» Dataset rows
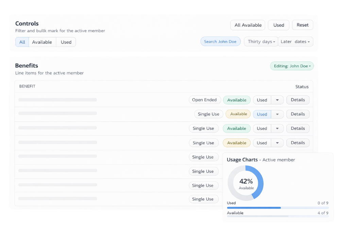Image resolution: width=340 pixels, height=238 pixels.
Task: Switch to the Used filter tab
Action: coord(66,42)
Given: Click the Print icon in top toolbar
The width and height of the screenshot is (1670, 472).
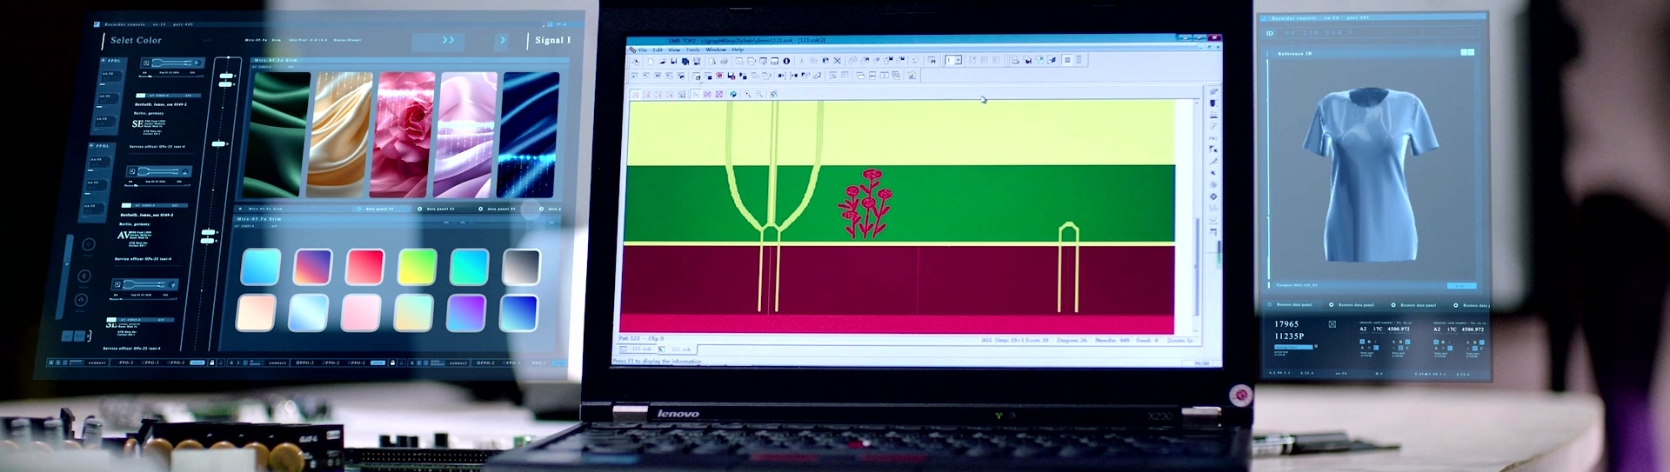Looking at the screenshot, I should coord(724,61).
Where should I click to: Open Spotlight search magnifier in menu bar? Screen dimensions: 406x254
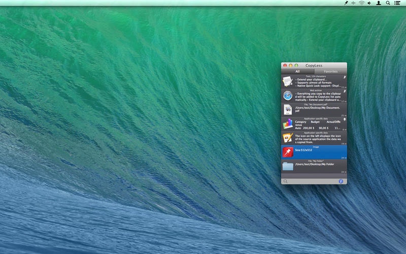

» Short task
Arrange each line of the records as a numbered list, dropping any blank lines. Leave the pictures out of the answer.

» Worked answer
1. Image resolution: width=340 pixels, height=238 pixels.
2. Task: Switch to the Used filter tab
3. Action: coord(66,42)
4. Given: Click the Print icon in top toolbar
5. The width and height of the screenshot is (1670, 472).
6. Looking at the screenshot, I should coord(724,61).
7. Where should I click to: Open Spotlight search magnifier in menu bar? Screen dimensions: 406x254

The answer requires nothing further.